O Superior Tribunal de Justiça (STJ) negou o último recurso do ex-jogador Robinho, que tentava evitar o cumprimento no Brasil da pena de 9 anos de prisão por estupro coletivo na Itália. A decisão confirma a transferência da pena e mantém Robinho preso. O caso reforça a cooperação internacional em crimes sexuais.
O Superior Tribunal de Justiça (STJ) negou, por unanimidade, o recurso do ex-jogador Robinho contra a decisão que homologou a sentença italiana e determinou o cumprimento da pena de 9 anos de prisão no Brasil. Robinho foi condenado na Itália por participação em um estupro coletivo em 2013. O ministro Luis Felipe Salomão, relator do caso, considerou o recurso inviável, encerrando as possibilidades de defesa no STJ.
A decisão baseia-se na Lei de Migração (Lei 13.445/2017) e em acordos internacionais de cooperação jurídica. O STJ entendeu que não há necessidade de revisão do mérito da condenação estrangeira, apenas a verificação de requisitos formais para a transferência da execução da pena. Isso significa que, uma vez homologada, a pena estrangeira pode ser cumprida no Brasil sem necessidade de novo julgamento.

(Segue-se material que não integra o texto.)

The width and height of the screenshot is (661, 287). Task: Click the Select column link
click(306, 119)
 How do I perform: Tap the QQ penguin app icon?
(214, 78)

Para o cidadão comum, o caso mostra que crimes cometidos no exterior podem ter consequências no Brasil, especialmente quando há tratados de cooperação. A decisão também reforça que condenações por crimes graves, como estupro, não ficam impunes mesmo que o condenado retorne ao país de origem. Isso aumenta a segurança jurídica e a sensação de justiça para vítimas de crimes transnacionais.